Decompose TCP INP_INFO lock to increase short-lived TCP connections scalability:
- The existing TCP INP_INFO lock continues to protect the global inpcb list stability during full list traversal (e.g. tcp_pcblist()).
- A new INP_LIST lock protects inpcb list actual modifications (inp allocation and free) and inpcb counters.
It allows to use TCP INP_INFO_RLOCK lock in critical paths (e.g. tcp_input())
and use INP_INFO_WLOCK only in occasional operations that walk all connections.

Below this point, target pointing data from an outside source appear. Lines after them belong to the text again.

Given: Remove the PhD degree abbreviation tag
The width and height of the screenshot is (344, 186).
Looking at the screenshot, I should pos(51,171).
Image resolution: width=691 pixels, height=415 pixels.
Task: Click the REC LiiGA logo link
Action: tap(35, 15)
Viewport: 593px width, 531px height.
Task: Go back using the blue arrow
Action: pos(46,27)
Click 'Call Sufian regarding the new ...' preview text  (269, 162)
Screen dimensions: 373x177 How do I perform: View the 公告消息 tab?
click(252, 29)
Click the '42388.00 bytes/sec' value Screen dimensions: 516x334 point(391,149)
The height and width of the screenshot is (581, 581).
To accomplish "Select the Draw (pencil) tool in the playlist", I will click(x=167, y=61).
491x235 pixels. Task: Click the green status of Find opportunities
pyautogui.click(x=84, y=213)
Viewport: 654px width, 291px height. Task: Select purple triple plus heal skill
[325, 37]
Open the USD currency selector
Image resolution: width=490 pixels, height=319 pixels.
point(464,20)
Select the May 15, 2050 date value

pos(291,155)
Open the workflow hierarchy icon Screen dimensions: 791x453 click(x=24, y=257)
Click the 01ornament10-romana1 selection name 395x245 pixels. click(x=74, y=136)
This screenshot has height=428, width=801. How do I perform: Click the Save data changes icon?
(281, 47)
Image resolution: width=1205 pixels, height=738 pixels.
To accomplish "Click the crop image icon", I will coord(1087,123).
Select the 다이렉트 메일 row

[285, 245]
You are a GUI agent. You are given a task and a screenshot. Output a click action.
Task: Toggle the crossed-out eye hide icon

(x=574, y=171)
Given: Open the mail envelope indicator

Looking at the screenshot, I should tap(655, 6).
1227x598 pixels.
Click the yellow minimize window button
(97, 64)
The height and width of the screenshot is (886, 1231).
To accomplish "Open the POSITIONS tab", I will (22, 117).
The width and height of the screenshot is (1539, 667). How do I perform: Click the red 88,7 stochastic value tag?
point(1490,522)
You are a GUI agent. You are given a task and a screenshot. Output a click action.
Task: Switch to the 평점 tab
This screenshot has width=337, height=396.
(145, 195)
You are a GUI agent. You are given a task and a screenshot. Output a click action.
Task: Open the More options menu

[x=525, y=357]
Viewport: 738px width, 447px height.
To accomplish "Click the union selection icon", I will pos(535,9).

The maximum of number of TCP connection (setup and teardown) per connection
is increased from 60k/sec to 150k/sec.
Some notes:
- This patch is one more step in the short-lived TCP connection scalability effort that currently includes:
- rS261242: Decrease lock contention within the TCP accept case by removing
- rS264321: Currently, the TCP slow timer can starve TCP input processing while it
- rS271119: In tcp_input(), don't acquire the pcbinfo global write lock for SYN
- rS273850: Fix a race condition in TCP timewait between tcp_tw_2msl_reuse() and
- rS281599: Fix an old and well-documented use-after-free race condition in
- This effort can be also seen as a part of the larger effort started with rS222488: Decompose the current single inpcbinfo lock into two locks:.